Trauma-informed education

Childhood trauma and toxic stress are recognised as the world’s leading health epidemic and only recently have its consequences and remedies started trickling down to education policy and practice, members were told at March’s Principals’ Conference.

Recent studies estimate two-thirds of students have experienced a traumatic event before the age of 16, while new US research suggests that as many as 13 out of 30 students in an average classroom will have toxic stress from three or more traumatic experiences.

Michelle Montgomery, a training and education specialist at support group KidsXpress, said the trauma can be measured by “adverse childhood experiences”, or ACEs, which describe all types of abuse, neglect, and other traumatic experiences that happen to individuals under the age of 18.
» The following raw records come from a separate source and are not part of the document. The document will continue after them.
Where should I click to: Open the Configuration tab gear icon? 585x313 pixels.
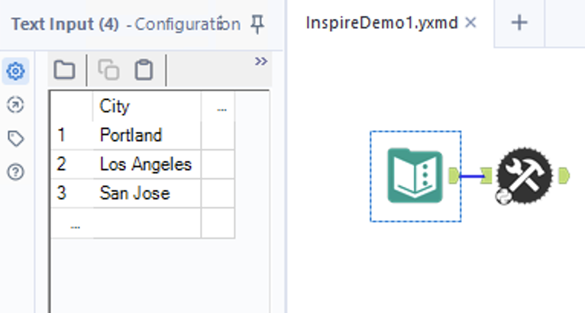[x=15, y=73]
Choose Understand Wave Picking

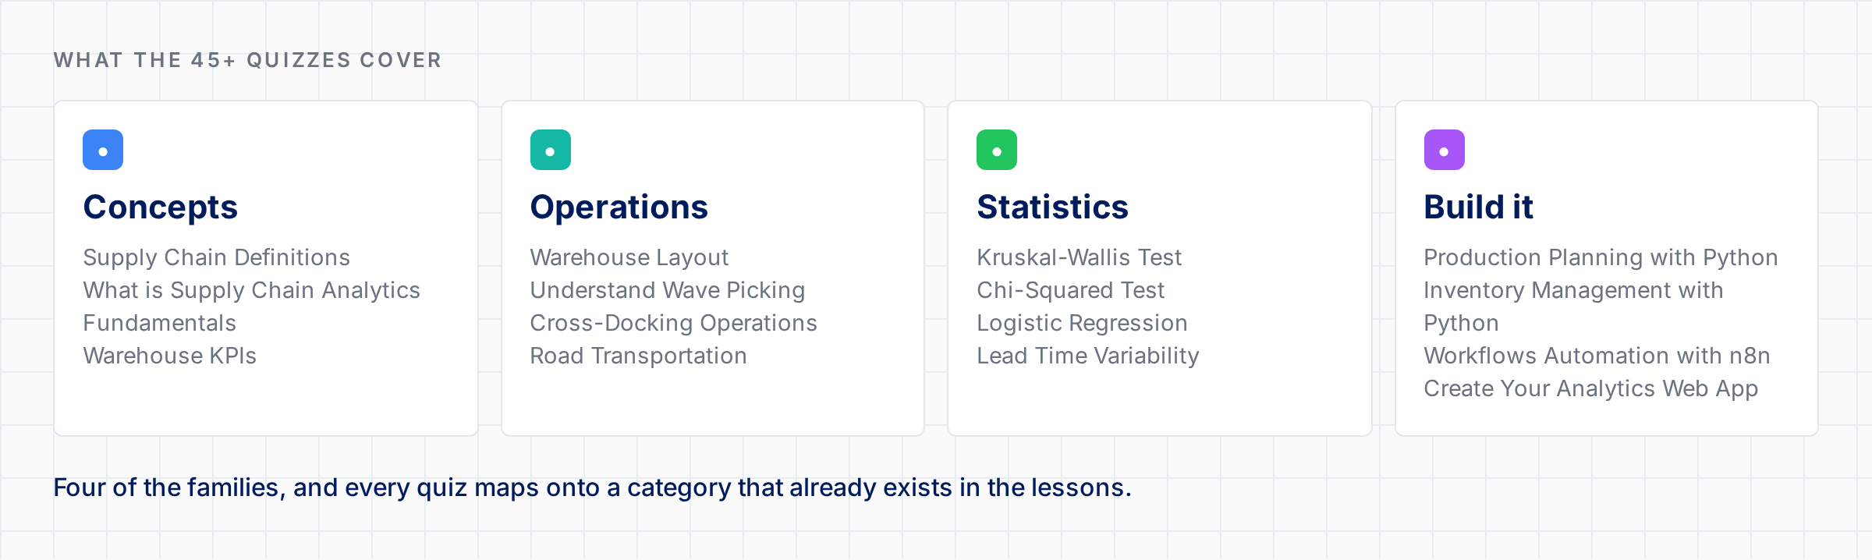pos(668,290)
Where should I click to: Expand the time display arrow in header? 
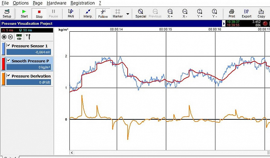point(224,24)
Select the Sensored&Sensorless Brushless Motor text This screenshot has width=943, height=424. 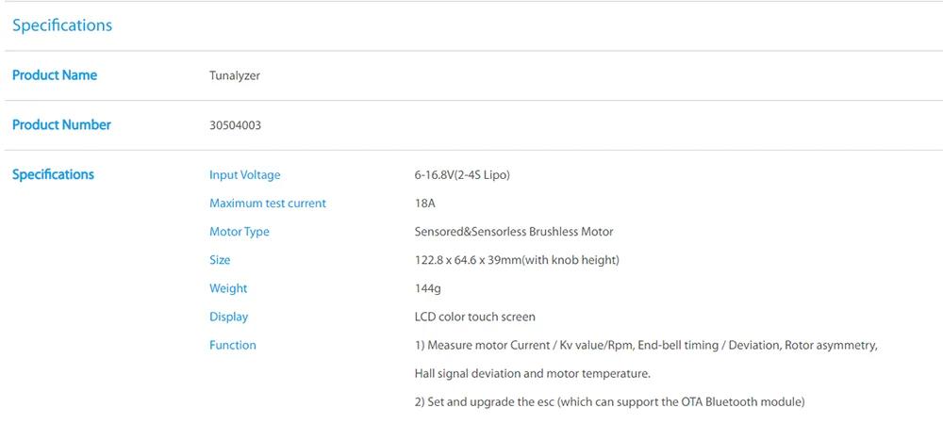514,232
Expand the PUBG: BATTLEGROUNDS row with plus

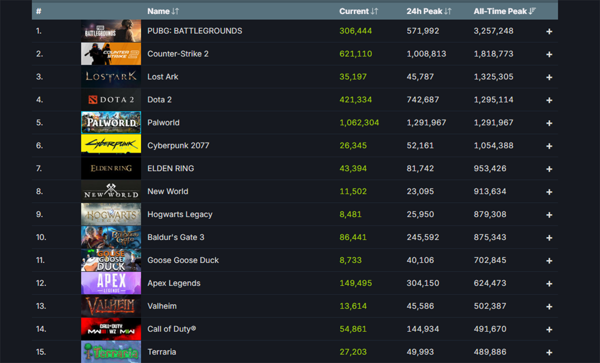click(x=549, y=32)
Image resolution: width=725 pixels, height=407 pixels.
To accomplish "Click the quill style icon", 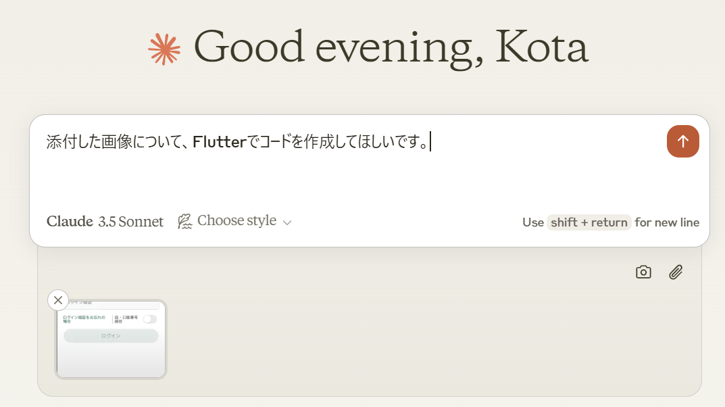I will pyautogui.click(x=185, y=221).

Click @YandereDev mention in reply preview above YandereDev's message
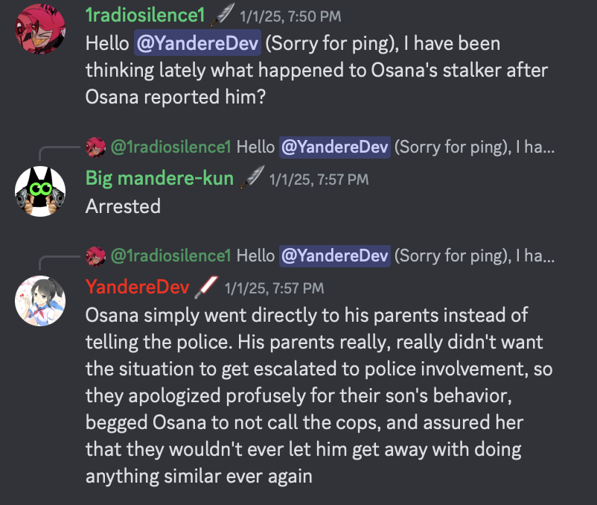334,255
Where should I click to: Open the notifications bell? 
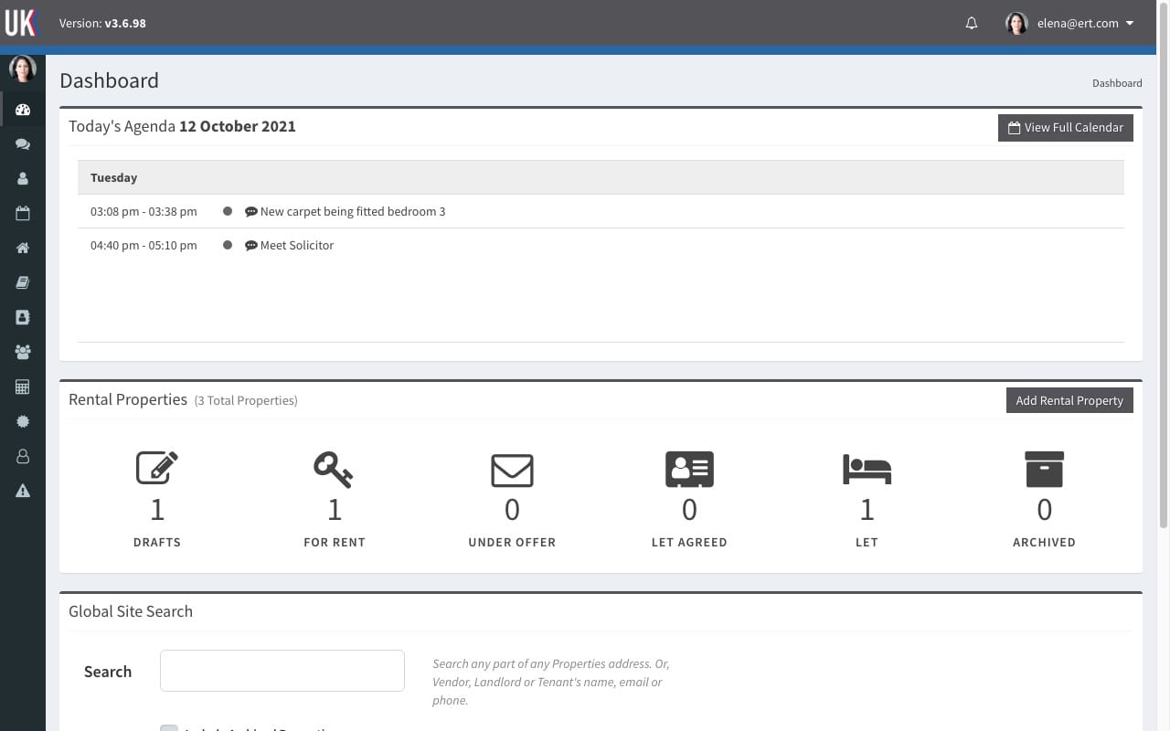(972, 24)
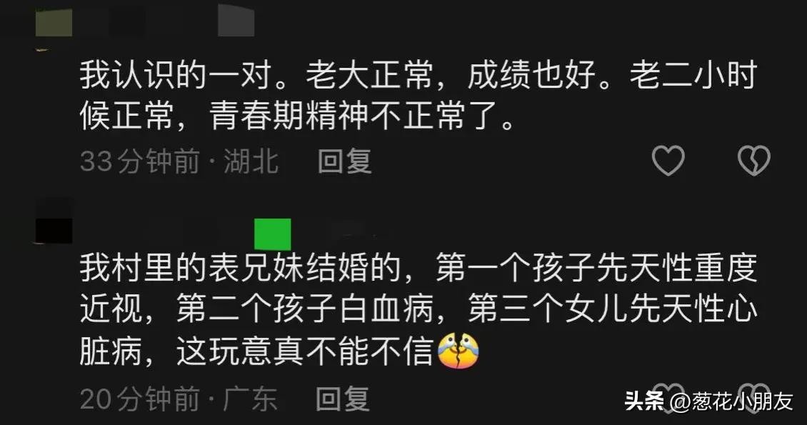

“We’ve got 20 years of research on this but, like anything, research takes a long time to trickle down into policy and in to practice,” Ms Montgomery, a former teacher, told delegates.

“We know that two-thirds of children before the age of 16 will have experienced a traumatic event. We know that in Australia, one-in-four children are affected by family violence.

“There are events that we can generally expect are likely to produce a traumatic response in children; we have natural disasters, we have grief and loss, life-threatening medical emergencies, car accidents; most schools would have been affected by these things.

“But there is something we don’t talk about nearly as much, it’s the complex trauma, when it’s wrapped up in intimate relationships within the family setting; way more damaging usually and chronic trauma that keeps happening.

“Because it happens all the time, the impact on developing brains is so much more significant because we know now that’s how brains respond to repeated experiences. Repeated experiences of fear and danger and hurt and isolation force the brain into survival mode and it takes the activity out of the learning parts of the brain, that frontal lobe.”

Ms Montgomery said KidsXpress looked at the impact of trauma, adversity and toxic stress on learning and behaviour and works with the staff to change factors that are supportive for “grownups” and children.

She said ACEs are the greatest single predictor for health, attendance and behaviour in students and the second strongest predictor for academic failure, after intellectual disability.

Students exposed to three or more ACEs are:

  • three times more likely to fail
  • four times more likely to have poor health
  • five times more likely to have severe attendance problems
  • six times more likely to have severe behaviour problems
  • almost six times more likely to have at least one physical, at least one mental and at least one developmental condition.

In the longer term, childhood trauma has been strongly linked to a number of health and social problems including substance abuse, incarceration, chronic disease, and early death.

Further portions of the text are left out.